• The PATA 2017 Continental Summit: an evolution | Team PATA

PATA 2017 Continental Summit: An Evolution

The PATA 2017 Continental Summit ‘Towards an Aids Free Africa – Delivering on the Frontline’, will host approximately 200 delegates including doctors, nurses, counsellors, ministry of health officials, policy-makers, academics and donors between 23 and 25 October in Johannesburg, South Africa. There will be 50 health facility teams present from 15 sub-Saharan countries.

For many of these countries, HIV infection rates are not as high as they were at the height of the HIV epidemic yet adolescents and children are still at high risk of infection. Those who are already infected need to be cared for adequately. It is because of this that commitment to providing adolescent- and child-friendly services has not wavered. In fact, a Paediatric – Adolescent Treatment Africa (PATA) summit has never been so relevant.

It was in 2001 in South Africa, during a rapidly growing HIV epidemic resulting in high paediatric HIV infection rates – with an under-resourced healthcare system unable to respond – that the Kidzpositive Family Fund (KFF) was established. Kidzpositive was aimed at establishing a service dedicated solely to the care of children with HIV/AIDS, with the acknowledgment that medical care alone would not be enough to support HIV-affected families. At the time, only one in every 20 HIV-positive children in sub-Saharan Africa was receiving appropriate HIV/AIDS medical care.

Founded by paediatrician, Dr Paul Roux, and a multi-disciplinary group of health professionals from Groote Schuur Hospital (GSH), in Cape Town, South Africa, Kidzpositive began offering dedicated treatment, care and support for children living with HIV/AIDS. In partnership, Dr Paul Roux and One to One Children’s Fund Chairman, David Altschuler, initiated an antiretroviral therapy (ART) programme in May 2002, providing treatment to 250 children and 100 mothers before the government roll-out of ART in 2004. This was part of a holistic, family-based approach.

Over 90% of the children enrolled in the Kidzpositive ART programme responded positively to treatment. Given the success of the ART programme, Kidzpositive rolled out ART to thousands more children and became the learning ground for paediatric HIV health facility teams from South Africa and across the African region to visit and learn.

Seeing this learning in action inspired the birth of PATA as a knowledge-sharing network of multi-disciplinary paediatric HIV health facility teams.

PATA programmes, arising from the gaps identified during PATA Forums, continue to grow and build upon the foundation and methodology of PATA Forums.

The PATA 2017 Continental Summit comes 12 years after the first forum and marks the 10th anniversary of PATA’s official establishment as a registered NGO.

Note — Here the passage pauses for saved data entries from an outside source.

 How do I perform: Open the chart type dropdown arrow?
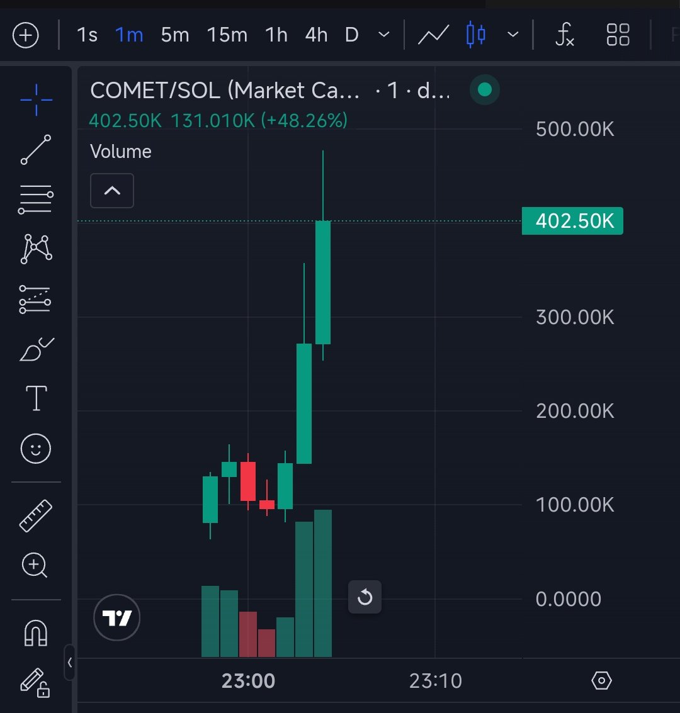point(513,35)
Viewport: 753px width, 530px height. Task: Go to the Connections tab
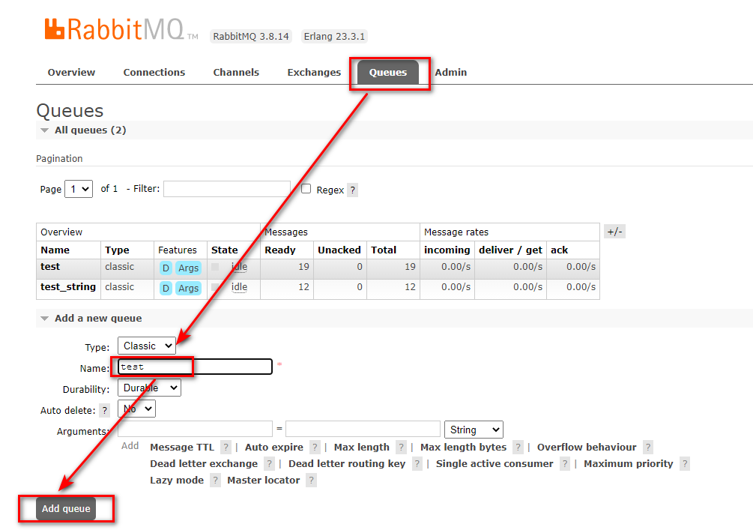pyautogui.click(x=154, y=73)
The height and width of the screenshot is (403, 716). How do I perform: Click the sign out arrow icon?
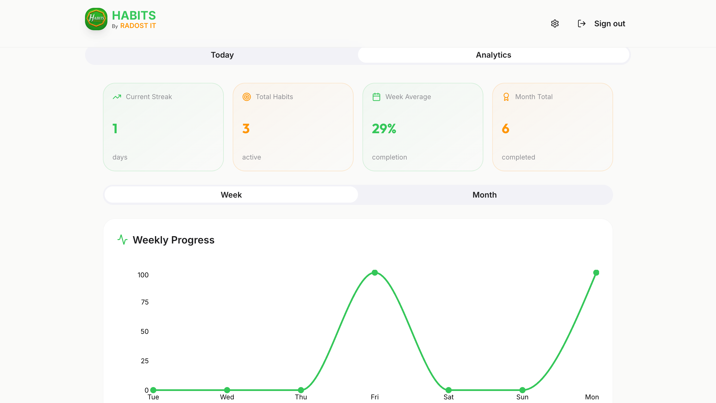582,24
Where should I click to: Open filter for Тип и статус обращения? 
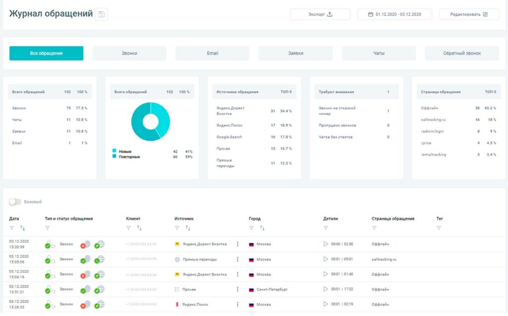click(48, 228)
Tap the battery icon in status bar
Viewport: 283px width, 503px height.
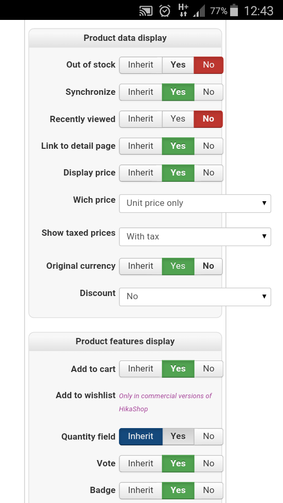click(234, 10)
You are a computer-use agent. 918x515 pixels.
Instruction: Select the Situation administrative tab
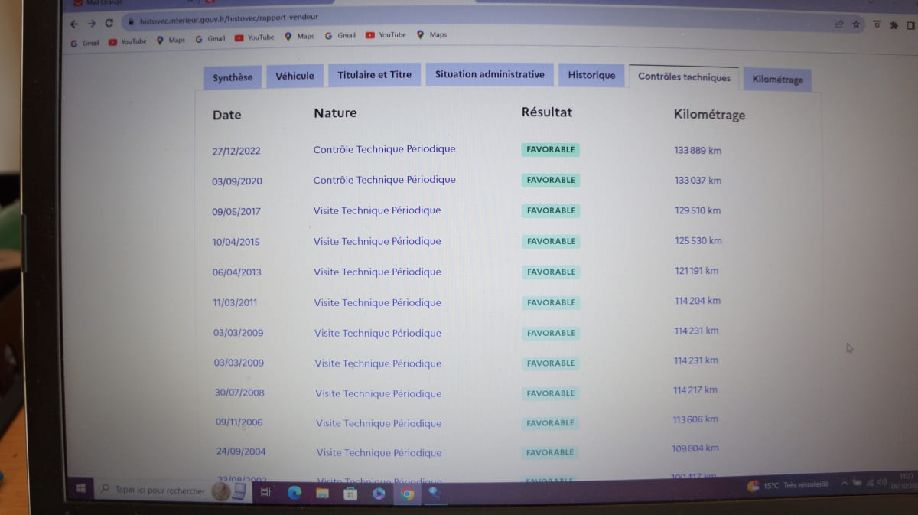490,75
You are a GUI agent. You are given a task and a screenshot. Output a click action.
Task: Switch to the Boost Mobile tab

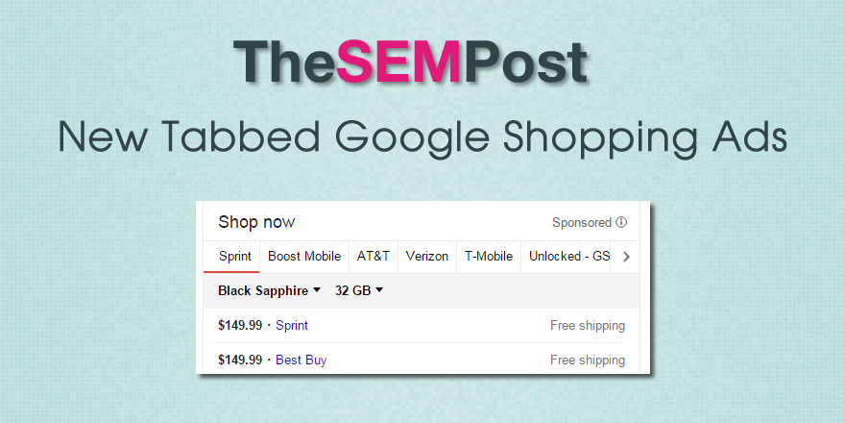pyautogui.click(x=304, y=257)
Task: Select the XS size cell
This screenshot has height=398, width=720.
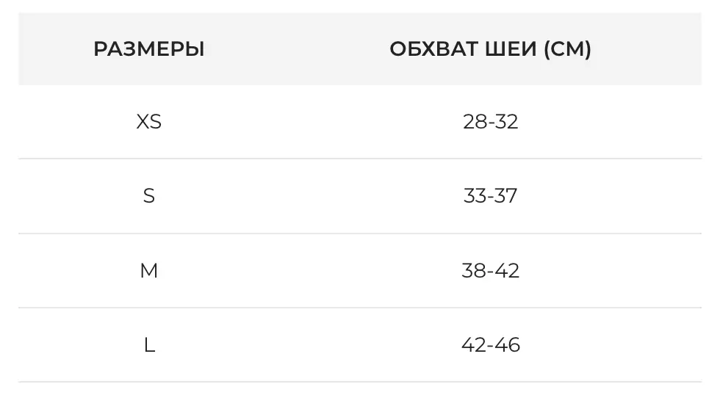Action: coord(149,122)
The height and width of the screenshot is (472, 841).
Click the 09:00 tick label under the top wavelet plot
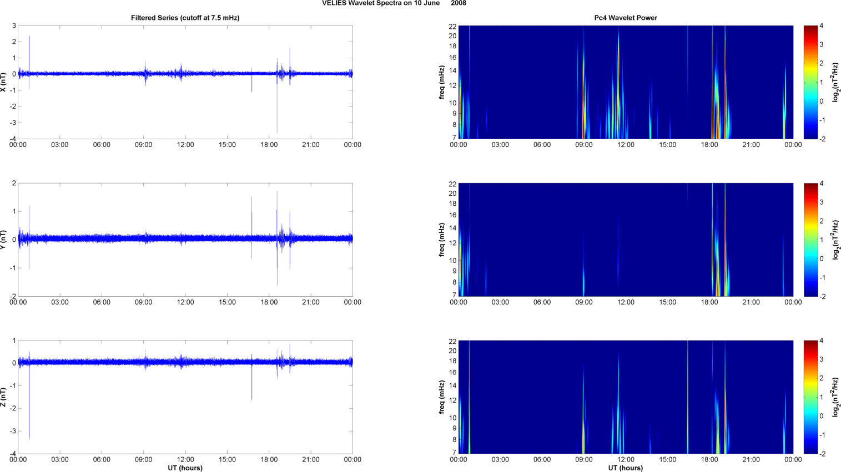[583, 145]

“[PATA] gives health providers at the frontline a space to come together in a global forum – health providers who may not often have the opportunity to travel, engage and be exposed to linking and learning on this scale. The PATA forums, continentally, regionally and locally, are also a chance to acknowledge and recognise the incredible work that these health providers do at the frontline in making HIV services more adolescent- and child-friendly,” explains PATA’s Executive Director, Luann Hatane.

These PATA spaces and opportunities for engagement have grown significantly, with a large network of over 350 health providers that continues to expand. With the increasing use of technology, the way that the PATA Network communicates and interacts has also evolved to include virtual spaces such as Facebook, Twitter, Instragram and Whatsapp.

“It is all about creating and maintaining connections in a way that gathers momentum – something we have witnessed firsthand over the years,” Hatane adds.

However, it’s not just about expanding outwards – it’s also about bringing together global experience, guidance, challenges and barriers into a shared space as an opportunity to go deeper. By using these forums to reflect, PATA and its partners are able to document Promising Practices and link and learn in a unique and beneficial way.

Hatane explains that the value of these unique spaces is that experience within the region shared through south-to-south learning exchange is being leveraged by implementers and policy makers to translate policy into practice and practice into policy.

With the 2017 PATA Continental Summit set to focus on Find, Treat and Care along the HIV continuum and with delegates attending from across the globe, this is a critical opportunity for collaboration while recognising health providers working towards an AIDS free Africa, delivering on the frontline – an opportunity that would not be possible without the PATA platform.